::: SUPPLIED DATA

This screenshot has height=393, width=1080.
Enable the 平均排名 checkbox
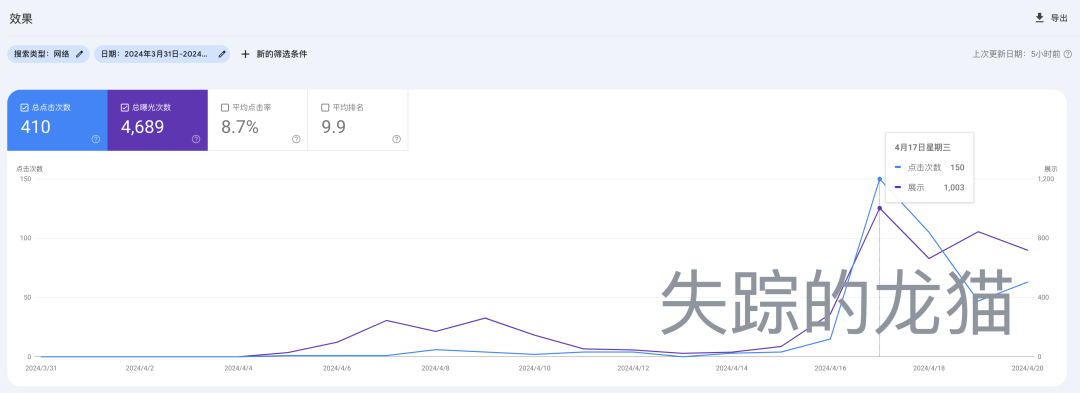tap(325, 107)
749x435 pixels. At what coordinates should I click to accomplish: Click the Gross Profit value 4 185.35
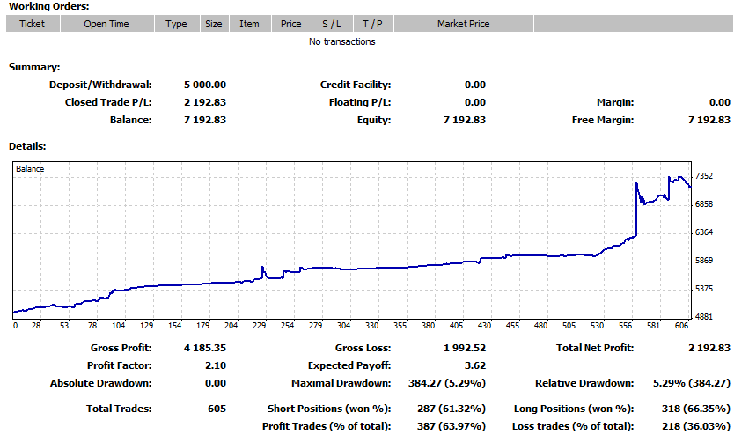pos(205,349)
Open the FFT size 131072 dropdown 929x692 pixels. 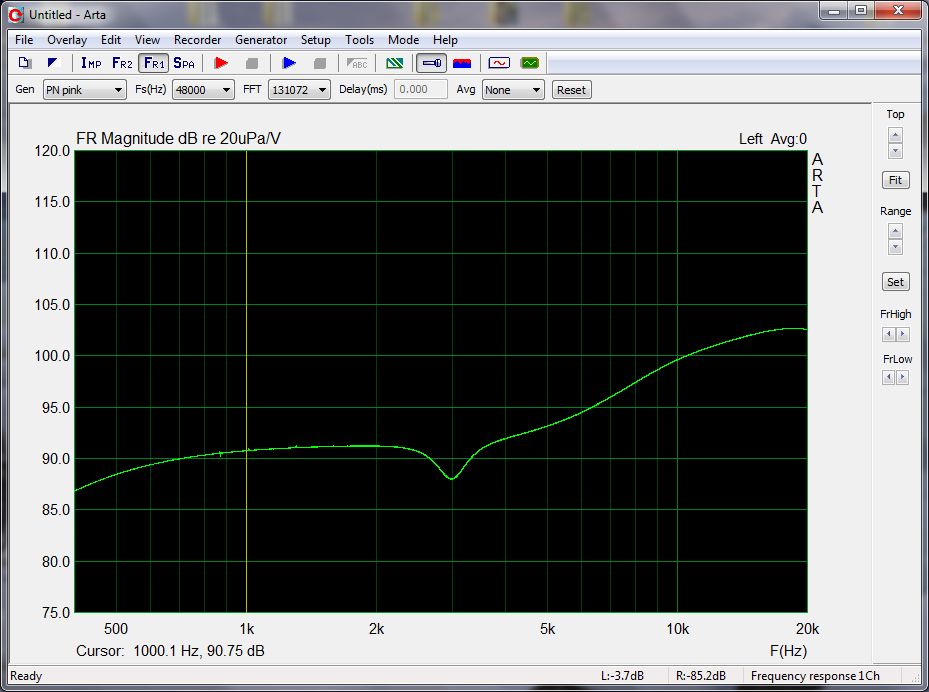tap(299, 90)
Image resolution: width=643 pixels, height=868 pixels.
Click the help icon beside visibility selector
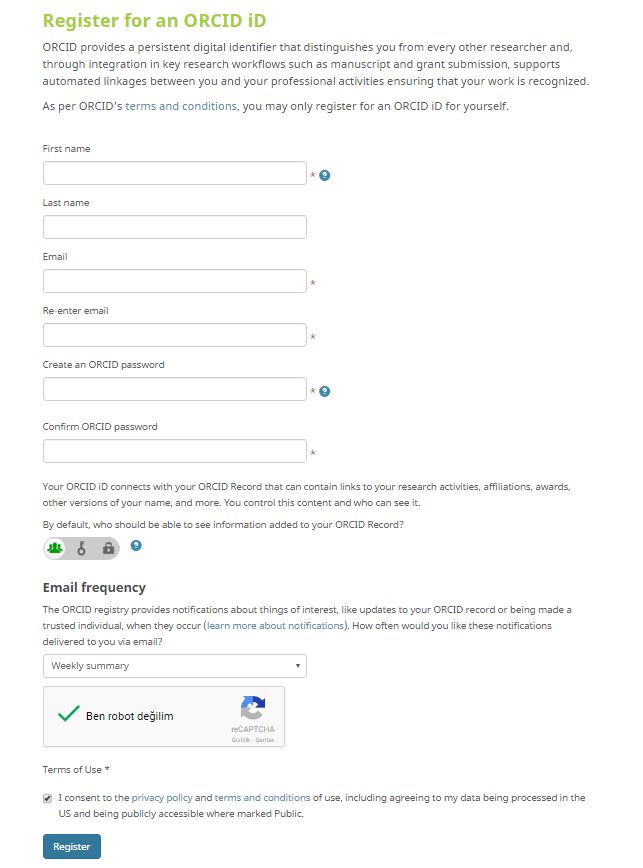tap(136, 546)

::::::

## WHAT YOU HAVE TO DO
Find every line in the records that contains the string "Click", matching case exactly, and copy each of those lines in full.

## EXERCISE SOLUTION
749x435 pixels. At what coordinates should I click to accomplish: Click the Gross Profit value 4 185.35
Click the help icon beside visibility selector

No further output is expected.